In 1991, the primary was found to have an excess of infrared emission, implying that it has a circumstellar debris disk. Observations using the Near-Infrared Multi-Object Spectrometer aboard the Hubble Space Telescope in 2007 indicated that the dust had a reddish spectrum similar to that of tholins. The disk was resolved with the Hubble Space Telescope in 2009, confirming that it exists. Based on these images, the disk has a radius of 75 AU and a width of less than 18.5 AU. It may have some asymmetries and the center appears to be slightly offset from the star. The dust in the disk is likely the result of collisions between larger particles. In 2011, observations of the ring offset by the Subaru Telescope implies that one or more planets would likely exist within gaps tugging at its dust grains. With a new image in 2014, the configuration and alignment of the dust ring and HR4796A has been nicknamed "Eye of Sauron".

In 2017 a group using NASA/IRTF and Spitzer infrared spectroscopy of the infrared excess determined that the bright narrow ring is made up of very red devolatilzed cometary material, and that a second faint, hot diffuse dust component likely due to inspiralling material escaping from the ring was present close to the star and evaporating.
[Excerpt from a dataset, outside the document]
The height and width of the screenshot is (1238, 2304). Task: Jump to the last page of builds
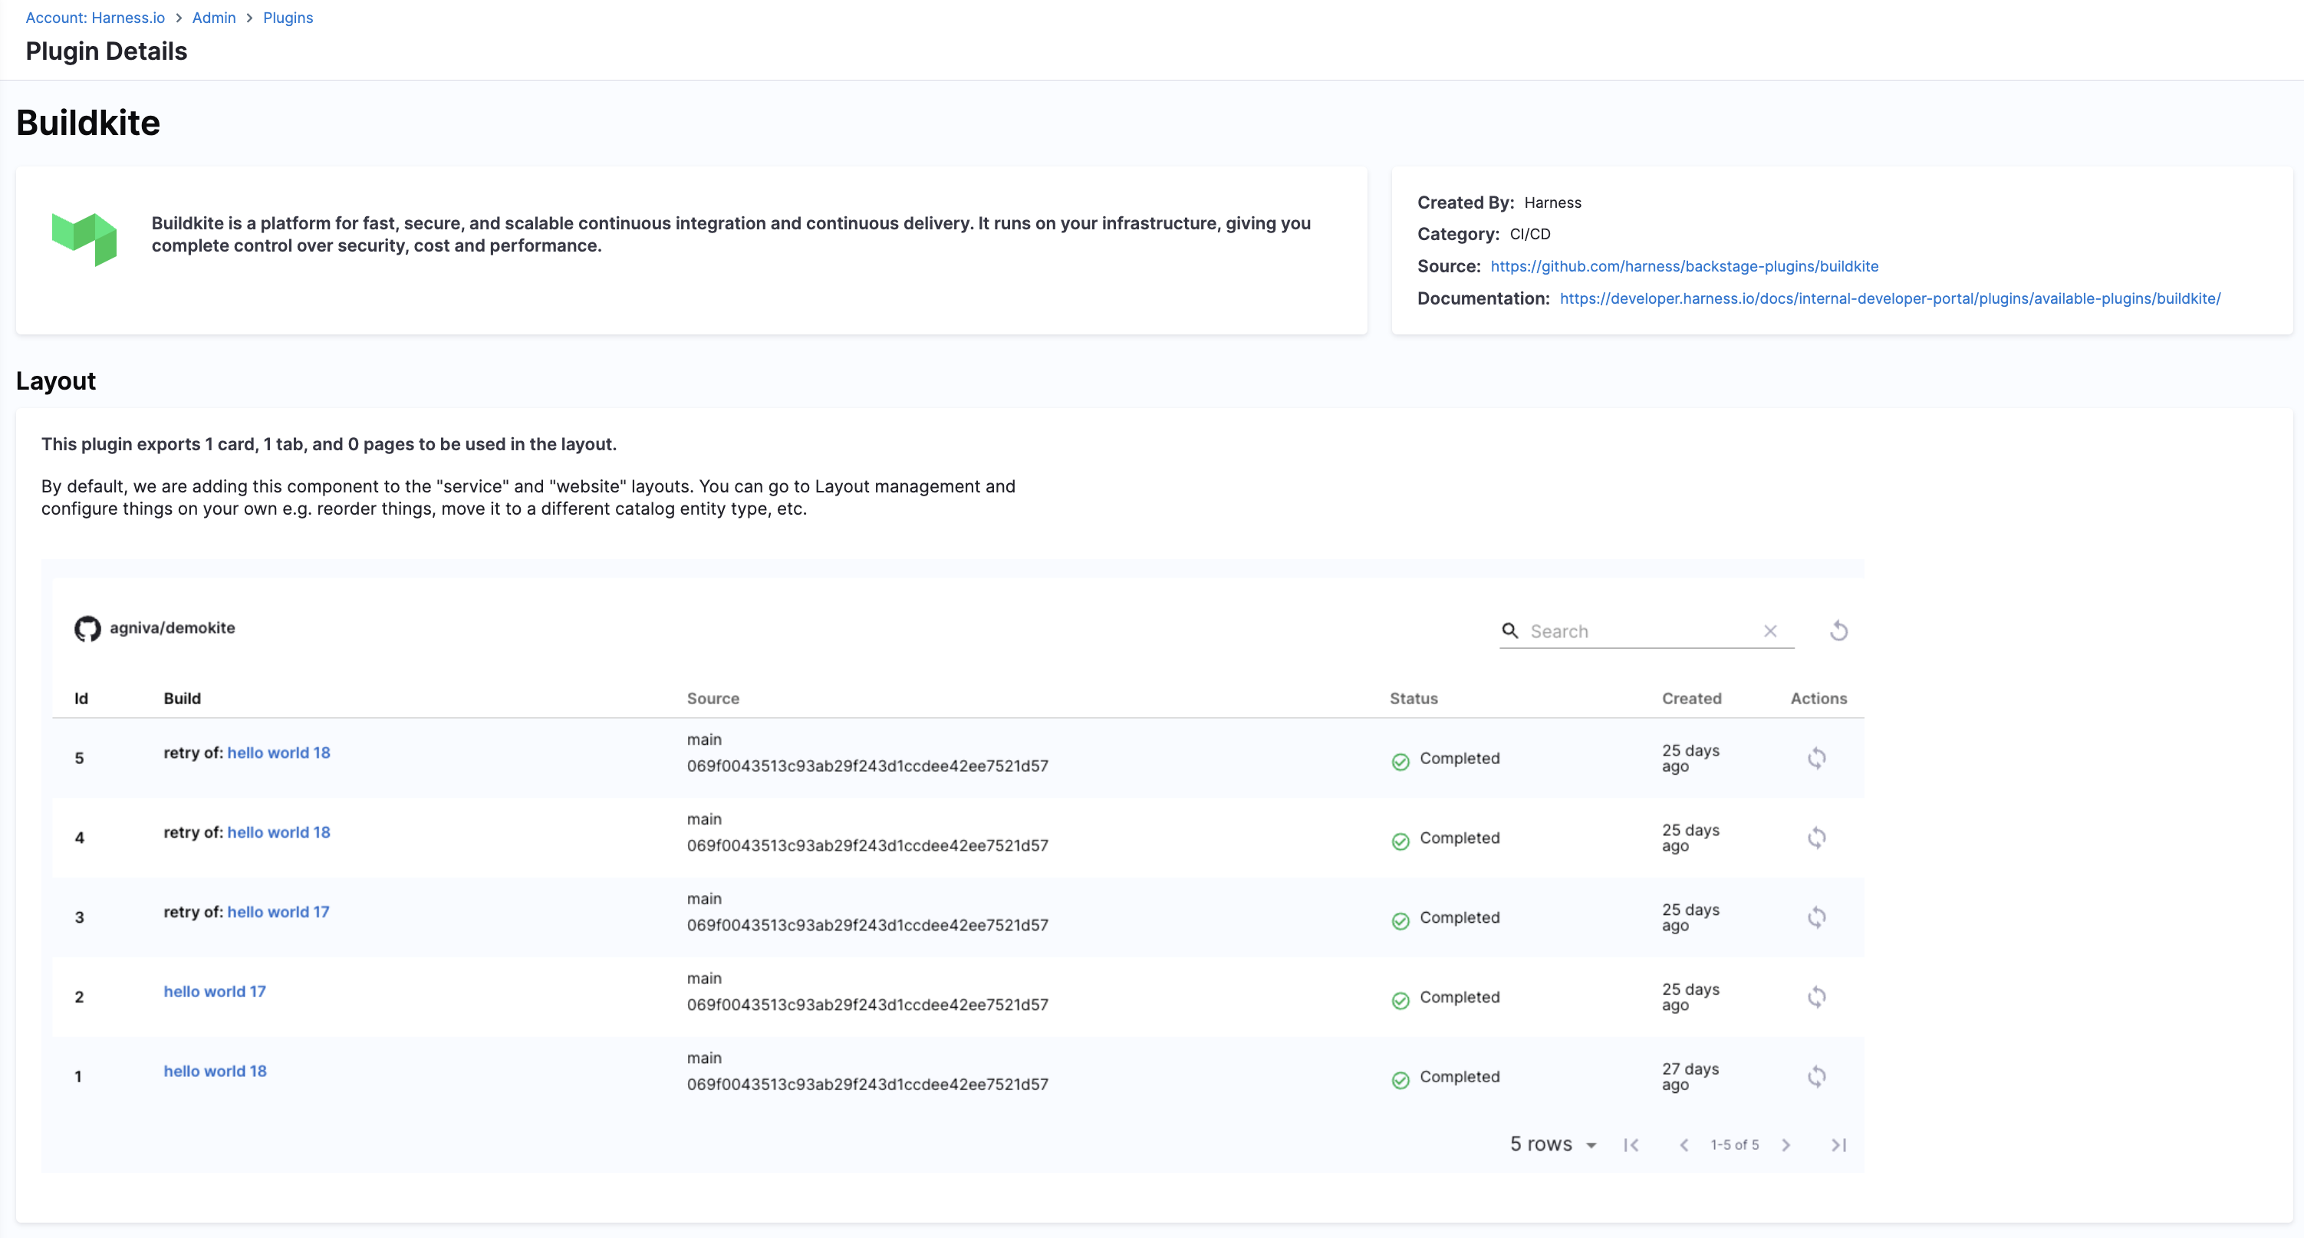point(1839,1144)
The discovery of a complex dust structure about 1,600 AU across, enveloping HR 4796A, was announced in March 2018. The structure is believed to have been formed by the pressure of starlight from HR 4796A expelling dust from the debris disk far into space. The structure is much more extended in one direction than the other, possibly due to either the motion of HR 4796A through the interstellar medium, or the gravitational influence of HR 4796B.

==Kinematics==
The space velocity of HR 4796 in the Galactic coordinate system is [U, V, W] = [−8.5, −18.3, −3.6] km s^{−1}. This trajectory and the location of the system suggests that it may be a member of the TW Hydrae association of stars that share a common origin. A low-mass member of this association, identified as 2MASS J12354893−3950245, may be a tertiary component of the HR 4796 system. It has a proper motion matching HR 4796, suggesting it is gravitationally bound to the other two stars, and is separated from the pair by a distance of about 13,500 AU.